In de structuurvisie stelt de provincie een toekomstbeeld vast, te weten: een mooie, veelzijdige en internationaal concurrerende provincie. Dit is te bereiken door in te zetten op de drie hoofdbelangen klimaatbestendigheid, ruimtelijke kwaliteit en duurzaam ruimtegebruik.
De drie hoofdbelangen vormen gezamelijk de ruimtelijke hoofddoelstelling van de provincie. De hoofdbelangen worden geborgd en uitgevoerd door instrumenten in te zetten vanuit twaalf onderliggende provinciale ruimtelijke belangen.
 
Onderstaande afbeeldingen toont een uitsnede van de totaalkaart van de provinciale structuurvisie. Uit raadpleging van de kaart volgt dat onderhavig plangebied is aangewezen als een Metropolitaan landschap.
 
Uitsnede totaalkaart structuurvisie Noord-Holland 2040
 
Het aanwijzen van deze gebieden is gewenst vanwege de extra ambitie voor de ontwikkeling van recreatiemogelijkheden en het gebruik van het landschap voor stedelijke functies. Het behoud, de versterking en de ontwikkeling van de groenblauwe structuur is van belang voor de totstandkoming, kwaliteit en uitstraling van het metropolitane landschap.
Binnen de metropolitane landschappen vallen vier Rijksbufferzones, de gebieden van het programma Recreatie om de Stad en de grote bestaande recreatiegebieden. De ontwikkeling van een metropolitaan landschap dient te worden afgestemd met de ontwikkeling van de nabijgelegen metropool, waarbij gedifferentieerde ontwikkelingen mogelijk  zijn. Uitgangspunt bij de ontwikkeling van de metropolitane landschappen is de identiteit van de diverse landschappen. De landbouw is hierbij een belangrijke 'drager' van het landschap.

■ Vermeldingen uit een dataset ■

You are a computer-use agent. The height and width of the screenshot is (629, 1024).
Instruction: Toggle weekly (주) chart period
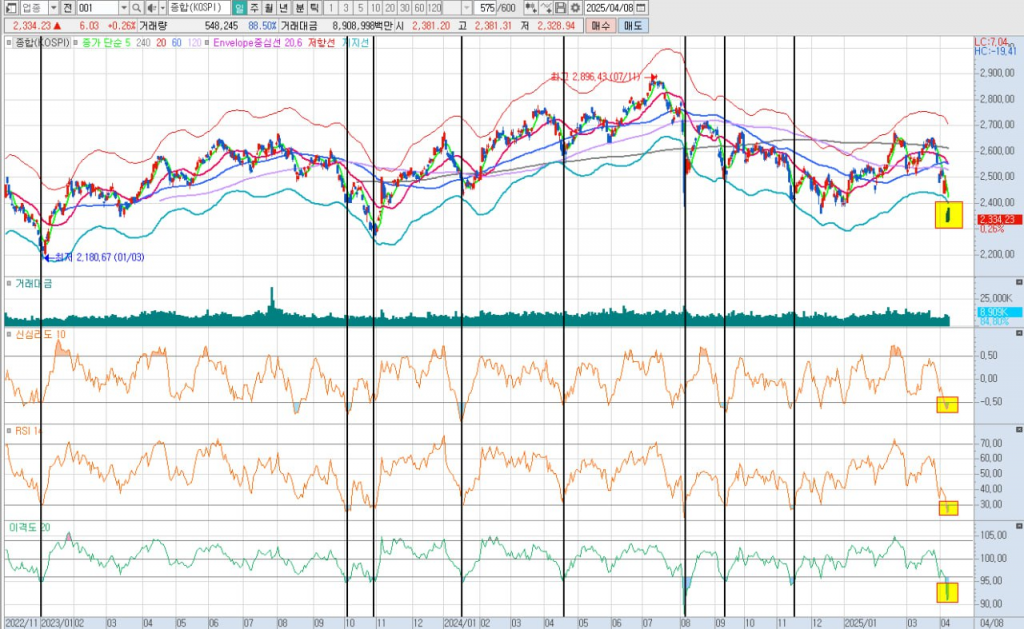click(254, 7)
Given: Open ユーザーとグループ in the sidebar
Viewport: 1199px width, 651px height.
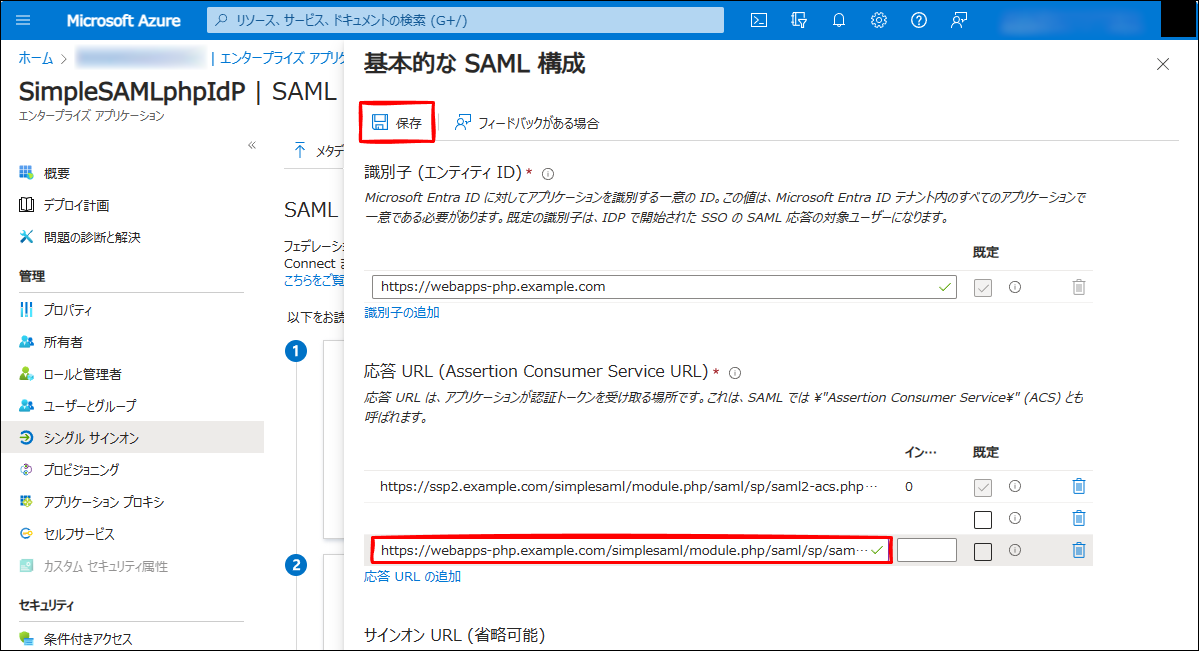Looking at the screenshot, I should [x=89, y=406].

■ OPDRACHT 1 ■
Als welk soort gebied is het plangebied volgens de kaart in de tekst over de provinciale structuurvisie aangewezen?
■ OPDRACHT 2 ■
Schrijf uit de tekst over de provinciale structuurvisie letterlijk over wat begint met "Het aanwijzen van" en doorloopt tot en met "het metropolitane landschap.".
Het materiaal is afkomstig uit een andere bron.

■ VOLLEDIGE UITWERKING 1 ■
Als een Metropolitaan landschap.

■ VOLLEDIGE UITWERKING 2 ■
Het aanwijzen van deze gebieden is gewenst vanwege de extra ambitie voor de ontwikkeling van recreatiemogelijkheden en het gebruik van het landschap voor stedelijke functies. Het behoud, de versterking en de ontwikkeling van de groenblauwe structuur is van belang voor de totstandkoming, kwaliteit en uitstraling van het metropolitane landschap.